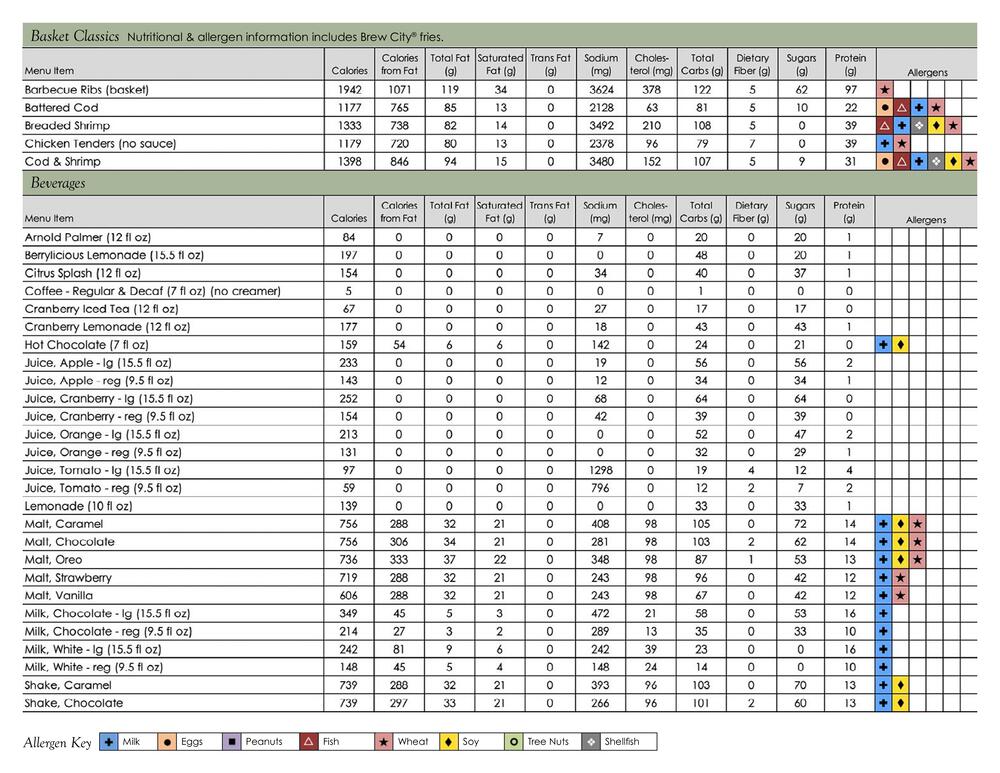Click the Tree Nuts icon in Allergen Key

pyautogui.click(x=513, y=742)
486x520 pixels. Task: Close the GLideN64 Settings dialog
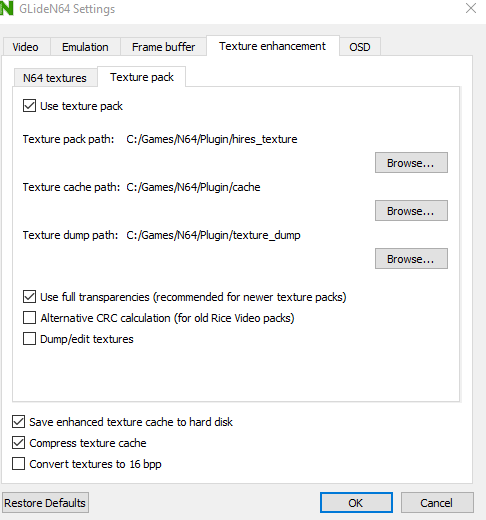coord(471,8)
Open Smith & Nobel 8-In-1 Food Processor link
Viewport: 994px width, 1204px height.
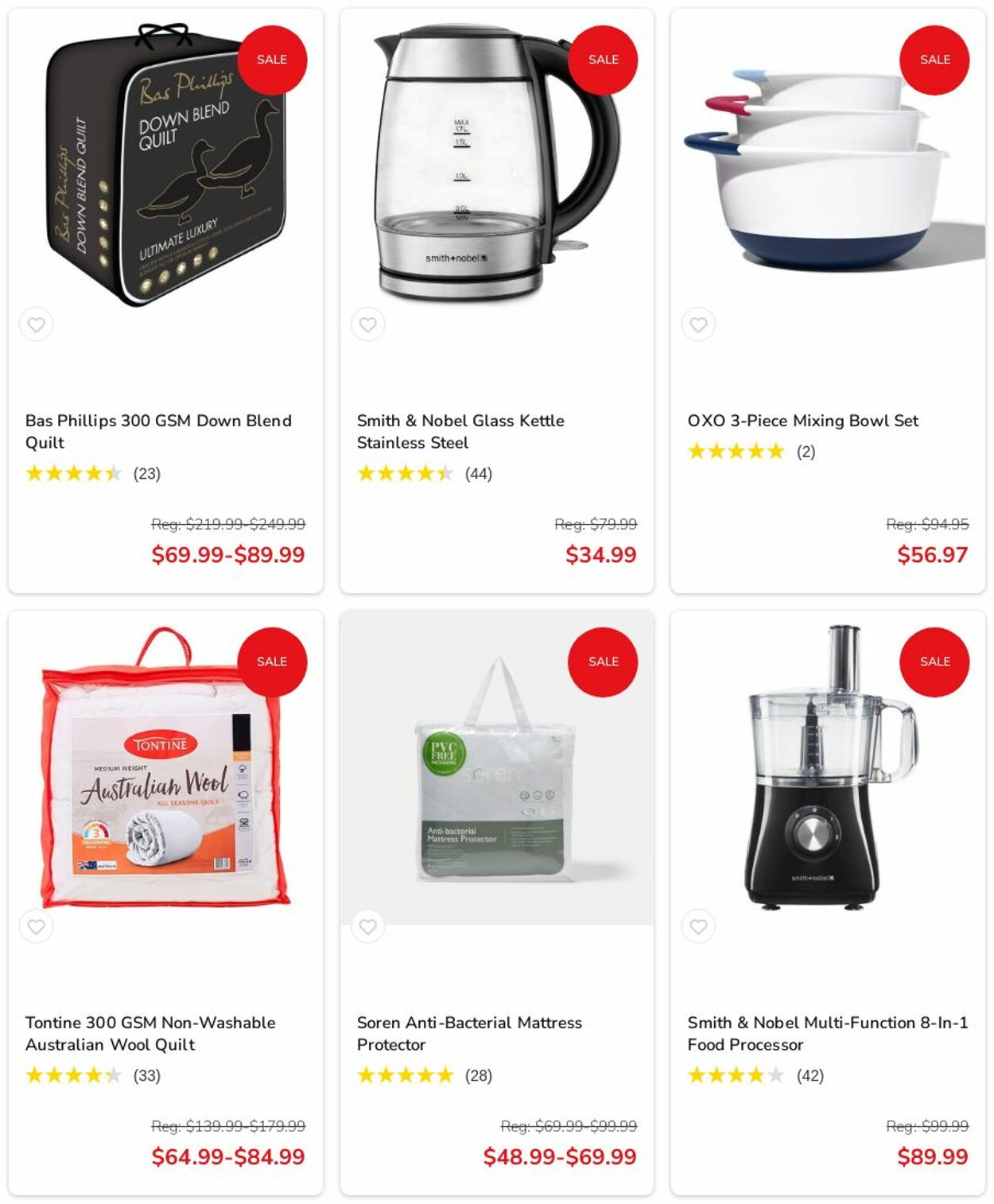pyautogui.click(x=828, y=1033)
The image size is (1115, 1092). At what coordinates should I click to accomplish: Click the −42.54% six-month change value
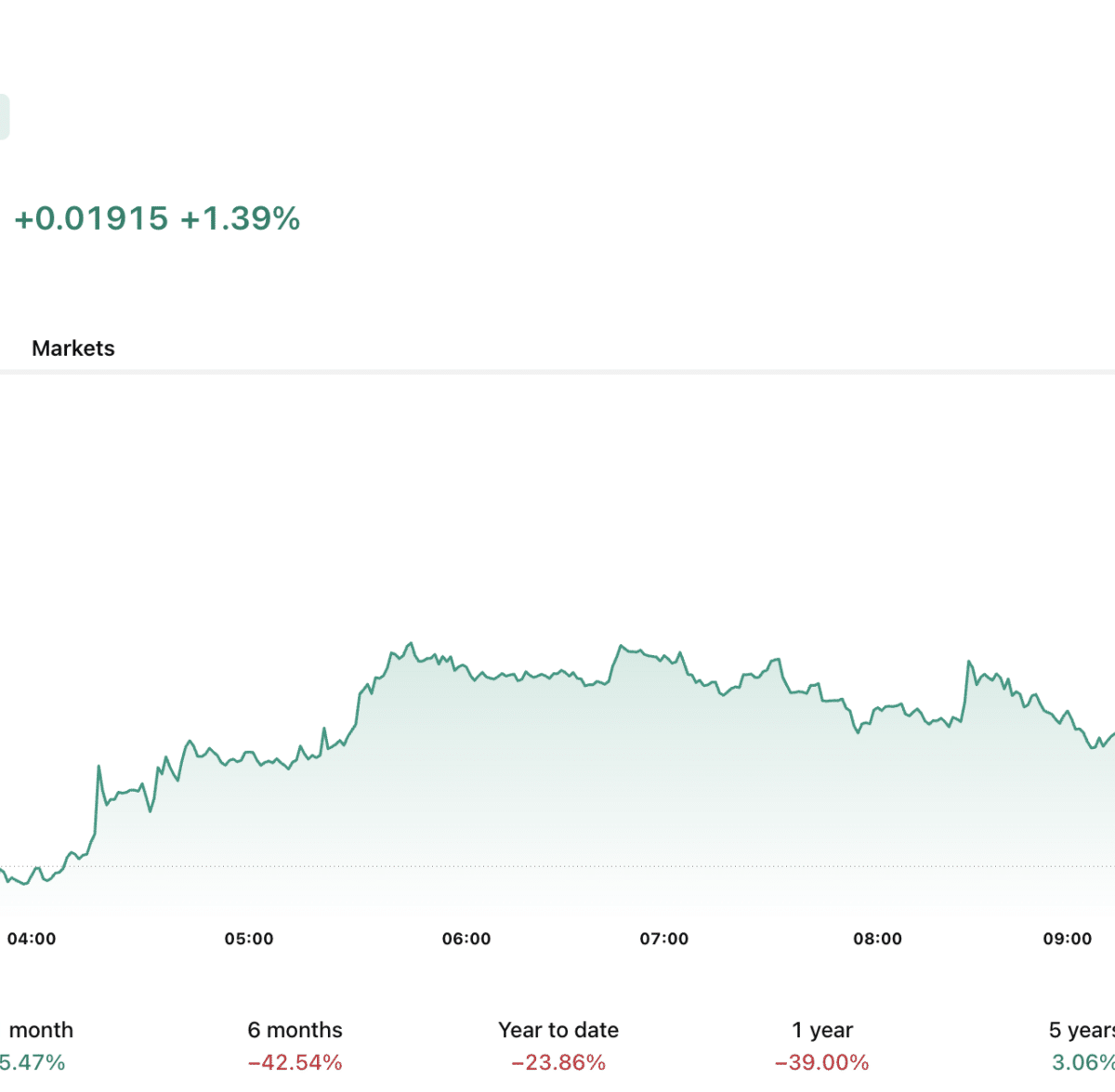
——————
→ **What you are asked to do**
From the line that contains "Viewport: 994px width, 1204px height." through the last line of the entries, transcribe every line exactly, leaving out the pictures.

→ **Reply to the exercise**
Viewport: 994px width, 1204px height.
pyautogui.click(x=828, y=1033)
The image size is (1115, 1092). At what coordinates should I click to accomplish: Click the −42.54% six-month change value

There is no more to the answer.